● **Selected extract**
══════════════════════════════

Fork me on GitHub

Vagrant, VirtualBox, Puppet, yet another boring explanation

How many times in your career you heard from other programmers in your team: "For me it works" while developing some functionality. It happen to me really often. Why does it happen? 99% of the cases it's the difference between environments on which app was run. By myself, I install huge amount of libs on my system not relevant to current project and I forget about them really often having a mess in my personal system. I think, lots of people does the same.

Coming back to the previously stated problem, how to solve it? One of the possible approaches might be using Continuous Integration for that, by creating for e.g. unstable, un-reviewed branch and setupping CI to make builds based on it. Even if this will work then still it's not optimal solution, because it forces you to push unstable code to repository. Additionally you have to schedule new build and wait for the results.

Much better approach would be having during the development a way to ensure that everybody have the same environment and as close as it's possible similar to production one. Answer for all and even more might be Vagrant!.

══════════════════════════════

● **Available records**
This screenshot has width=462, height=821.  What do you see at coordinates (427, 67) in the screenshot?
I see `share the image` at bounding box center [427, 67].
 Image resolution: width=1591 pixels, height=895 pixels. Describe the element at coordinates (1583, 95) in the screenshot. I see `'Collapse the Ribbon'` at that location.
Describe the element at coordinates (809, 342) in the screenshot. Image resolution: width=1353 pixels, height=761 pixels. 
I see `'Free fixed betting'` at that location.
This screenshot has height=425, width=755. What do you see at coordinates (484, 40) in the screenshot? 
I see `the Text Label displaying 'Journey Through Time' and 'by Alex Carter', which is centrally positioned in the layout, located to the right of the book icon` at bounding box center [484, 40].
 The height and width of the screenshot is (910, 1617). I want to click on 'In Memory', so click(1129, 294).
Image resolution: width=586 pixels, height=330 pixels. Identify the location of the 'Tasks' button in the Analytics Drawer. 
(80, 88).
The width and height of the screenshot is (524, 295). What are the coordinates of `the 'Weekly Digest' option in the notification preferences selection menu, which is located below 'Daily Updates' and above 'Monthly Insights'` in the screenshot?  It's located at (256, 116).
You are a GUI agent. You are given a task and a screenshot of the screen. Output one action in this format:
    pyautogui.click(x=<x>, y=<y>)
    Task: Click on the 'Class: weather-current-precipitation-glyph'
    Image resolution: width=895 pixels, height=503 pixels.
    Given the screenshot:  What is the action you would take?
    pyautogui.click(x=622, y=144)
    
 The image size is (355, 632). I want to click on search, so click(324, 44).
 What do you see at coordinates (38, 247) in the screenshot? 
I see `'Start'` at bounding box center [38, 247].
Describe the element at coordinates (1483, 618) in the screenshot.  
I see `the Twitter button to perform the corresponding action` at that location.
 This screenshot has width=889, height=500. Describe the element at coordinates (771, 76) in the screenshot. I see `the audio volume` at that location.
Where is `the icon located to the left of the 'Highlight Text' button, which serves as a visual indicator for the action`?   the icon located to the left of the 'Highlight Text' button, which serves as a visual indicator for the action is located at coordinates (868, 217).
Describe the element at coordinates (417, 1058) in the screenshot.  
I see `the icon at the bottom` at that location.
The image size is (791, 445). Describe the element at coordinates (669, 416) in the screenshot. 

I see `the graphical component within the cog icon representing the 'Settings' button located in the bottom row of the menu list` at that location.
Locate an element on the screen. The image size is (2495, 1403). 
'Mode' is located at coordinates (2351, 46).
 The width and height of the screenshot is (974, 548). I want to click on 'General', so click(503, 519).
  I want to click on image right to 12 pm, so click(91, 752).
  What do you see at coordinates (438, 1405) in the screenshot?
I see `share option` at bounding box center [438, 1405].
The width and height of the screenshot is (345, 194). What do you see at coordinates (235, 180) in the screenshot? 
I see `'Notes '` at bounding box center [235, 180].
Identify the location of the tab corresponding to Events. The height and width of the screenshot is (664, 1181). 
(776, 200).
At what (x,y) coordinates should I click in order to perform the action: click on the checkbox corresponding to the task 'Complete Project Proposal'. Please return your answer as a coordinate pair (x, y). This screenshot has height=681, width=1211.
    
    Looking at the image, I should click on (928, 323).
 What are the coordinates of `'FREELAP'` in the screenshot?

══════════════════════════════

● **Required work**
(a) In the text about Vagrant, what does the author name as the cause of the "For me it works" problem in 99% of cases?
(b) Please rewrite the stretch of the records from their start through the line containing "The width and height of the screenshot is (524, 295).", replacing "Identify the location of" with "Find the position of" and leaving everything else as it is.
The text and the records have nothing to do with each other.

● **Complete answers**
(a) The difference between the environments on which the app was run.

(b)
This screenshot has width=462, height=821.  What do you see at coordinates (427, 67) in the screenshot?
I see `share the image` at bounding box center [427, 67].
 Image resolution: width=1591 pixels, height=895 pixels. Describe the element at coordinates (1583, 95) in the screenshot. I see `'Collapse the Ribbon'` at that location.
Describe the element at coordinates (809, 342) in the screenshot. Image resolution: width=1353 pixels, height=761 pixels. 
I see `'Free fixed betting'` at that location.
This screenshot has height=425, width=755. What do you see at coordinates (484, 40) in the screenshot? 
I see `the Text Label displaying 'Journey Through Time' and 'by Alex Carter', which is centrally positioned in the layout, located to the right of the book icon` at bounding box center [484, 40].
 The height and width of the screenshot is (910, 1617). I want to click on 'In Memory', so click(1129, 294).
Image resolution: width=586 pixels, height=330 pixels. Find the position of the 'Tasks' button in the Analytics Drawer. 
(80, 88).
The width and height of the screenshot is (524, 295). What are the coordinates of `the 'Weekly Digest' option in the notification preferences selection menu, which is located below 'Daily Updates' and above 'Monthly Insights'` in the screenshot?  It's located at (256, 116).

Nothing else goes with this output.